Self-interest on separation
WHEN they marched on the streets of Barcelona a few years ago, the stars of the Catalan independence movement held aloft posters of David Cameron.
The English toff prime minister, derided by Scottish nationalists, was celebrated as a heroic liberator in Catalonia because he did something no Spanish prime minister would do – grant a legally binding referendum on the very existence of his nation.
But not everyone seemed willing to accept the binding result of Cameron’s constitutional roll of the dice or the votes of two million people.
As the SNP pressed for a second go, their politicians were having their mouths zipped shut on everyone’s independence except their own.
As recently as March, the party’s European spokesman Stephen Gethins travelled to Spain’s capital with the assurance that the SNP were neutral on Catalan independence.

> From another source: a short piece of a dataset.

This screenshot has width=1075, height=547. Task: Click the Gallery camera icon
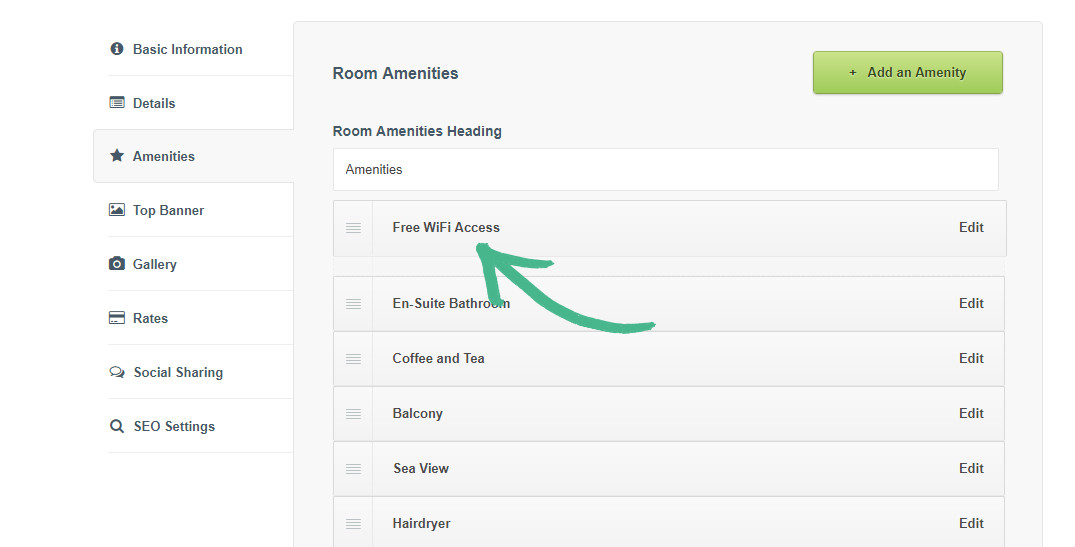point(117,264)
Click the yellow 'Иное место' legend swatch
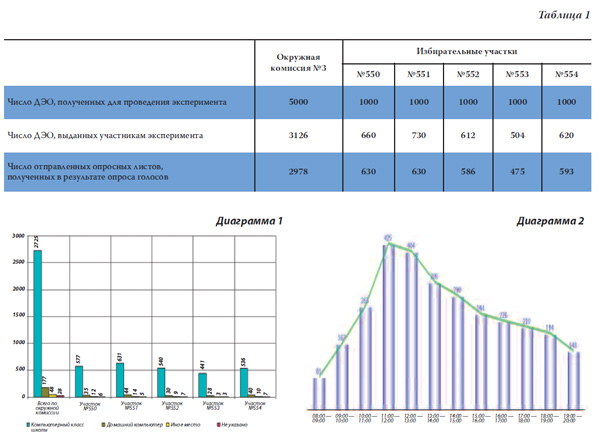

Worried Madrid might block a free Scotland from joining the EU, the SNP leadership had no qualms about dumping Catalonia for self-interest.
It was naivety on stilts to think Spain would ever remain neutral on an independent Scotland joining the EU and Gethins was given a two-vote reality check on the prospects of such an event happening a few months later. The situation in Catalonia is complex, and in danger of slipping into something even uglier than the police truncheons which did more to advance separation than any number of illegal ballots.
The only parallel that can be made with Scotland is that we had a legal referendum to settle the issue, they have not.
So let’s not pretend Catalonia’s is somehow a Scottish nationalist cause celebre, when six months ago the SNP leadership were putting solidarity way behind self-interest.
But then, who ever accused nationalism of having internationalist principles?